Warta bahwa Allah adalah kasih dan menyertai manusia dalam segenap kehidupan mereka. Bertindak seperti Kristus adalah hal yang sangat diharapkan terjadi setelah remaja berpikir dan berkata seperti Kristus. Bila hanya berpikir dan berkata saja, berarti karya Kristus terhenti sebagai bahan diskusi atau percakapan semata. Padahal, karya harus diwujudnyatakan dengan cara bertindak seperti Kristus.

Meneladani Kristus

Saya menyadari bahwa manusia itu tidak sempurna. Apalagi jika diharapkan dapat berpikir, berkata, dan bertindak seperti Kristus. Itu bukan hal yang mudah untuk dilakukan sebagai rangkaian sebuah kesaksian. Di sisi lain, ketidaksempurnaan ini tidak boleh dijadikan alasan oleh remaja untuk tidak bersaksi. Justru ketidaksempurnaan ini perlu dirangkul dan dibawa ke hadapan Allah. Lalu, izinkan Allah menuntun dan menaungi segenap perjalanan kehidupan. Dalam hal ini, saya menawarkan dua hal untuk dibahas, yaitu menerima kerapuhan dan terus meneladani Kristus.
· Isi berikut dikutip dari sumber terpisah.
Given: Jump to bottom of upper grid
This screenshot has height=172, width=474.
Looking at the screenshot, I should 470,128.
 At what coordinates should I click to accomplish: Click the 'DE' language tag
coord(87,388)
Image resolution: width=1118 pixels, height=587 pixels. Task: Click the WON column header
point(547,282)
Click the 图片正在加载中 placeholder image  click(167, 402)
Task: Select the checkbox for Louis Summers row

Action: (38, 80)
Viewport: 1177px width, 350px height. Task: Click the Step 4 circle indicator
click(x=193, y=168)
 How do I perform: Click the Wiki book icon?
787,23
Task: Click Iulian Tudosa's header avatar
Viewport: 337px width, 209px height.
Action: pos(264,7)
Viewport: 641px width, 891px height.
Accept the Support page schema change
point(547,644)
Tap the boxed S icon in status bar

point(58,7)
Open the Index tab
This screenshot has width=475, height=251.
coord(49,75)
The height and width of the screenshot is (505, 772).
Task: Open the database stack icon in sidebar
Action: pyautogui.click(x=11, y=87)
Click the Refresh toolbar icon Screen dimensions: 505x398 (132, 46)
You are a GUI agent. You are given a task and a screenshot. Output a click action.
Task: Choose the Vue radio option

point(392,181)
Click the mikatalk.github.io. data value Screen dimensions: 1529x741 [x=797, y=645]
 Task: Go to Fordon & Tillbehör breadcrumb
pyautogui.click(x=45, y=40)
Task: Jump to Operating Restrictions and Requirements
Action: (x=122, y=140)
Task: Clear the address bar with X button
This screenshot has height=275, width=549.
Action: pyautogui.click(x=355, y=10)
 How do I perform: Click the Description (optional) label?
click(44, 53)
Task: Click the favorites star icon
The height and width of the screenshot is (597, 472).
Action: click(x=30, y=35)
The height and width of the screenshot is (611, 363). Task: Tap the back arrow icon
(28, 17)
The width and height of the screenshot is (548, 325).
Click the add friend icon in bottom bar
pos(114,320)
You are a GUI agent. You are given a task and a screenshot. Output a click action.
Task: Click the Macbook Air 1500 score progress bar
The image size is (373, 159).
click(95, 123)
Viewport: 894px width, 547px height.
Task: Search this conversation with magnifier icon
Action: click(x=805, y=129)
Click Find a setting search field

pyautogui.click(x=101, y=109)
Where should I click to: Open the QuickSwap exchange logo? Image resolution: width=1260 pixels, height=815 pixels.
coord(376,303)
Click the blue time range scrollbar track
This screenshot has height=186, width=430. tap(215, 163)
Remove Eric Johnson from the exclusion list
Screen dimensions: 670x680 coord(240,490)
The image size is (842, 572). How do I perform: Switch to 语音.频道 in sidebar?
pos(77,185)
Manusia adalah makhluk yang lemah dan rapuh. Kejadian 3:19 menunjukkan manusia diciptakan dari debu, dan akan kembali menjadi debu. Ayat ini sering diucapkan saat menerakan abu di dahi, kala peringatan Rabu Abu. Natur manusia yang rapuh justru menjadi ruang, sehingga manusia terbuka terhadap karya Allah dalam kehidupannya. 2Korintus 12:9-10 pun menunjukkan refleksi Rasul Paulus berkenaan akan hal itu. Paulus justru berbahagia di tengah kelemahan yang dimilikinya. Ini karena Kristus berkarya nyata dalam kelemahan dan kerapuhan manusia. Mengapa perlu ada kelemahan dan kerapuhan untuk dapat melihat karya Kristus? Untuk menjawabnya, kita perlu menyadari, dalam peristiwa penyaliban, Kristus berkarya di tengah kelemahan dan kerapuhan. Ini menunjukkan bahwa Kristus, Allah yang menjadi manusia, solider dengan kita. Natur-Nya sebagai manusia yang memang lemah dan rapuh tidak menghalangi-Nya untuk tetap taat kepada Allah.

 Keteladanan ini memungkinkan kita dapat belajar menilai keberadaan diri, dan menghayati karya Kristus yang besar itu. Kala mempelajarinya, remaja dipanggil untuk tidak berhenti berjuang memberi makna pada kelemahan dan kerapuhan yang dimilikinya, dan bersiap menerima serta membagikan kasih Kristus yang penuh rahmat itu.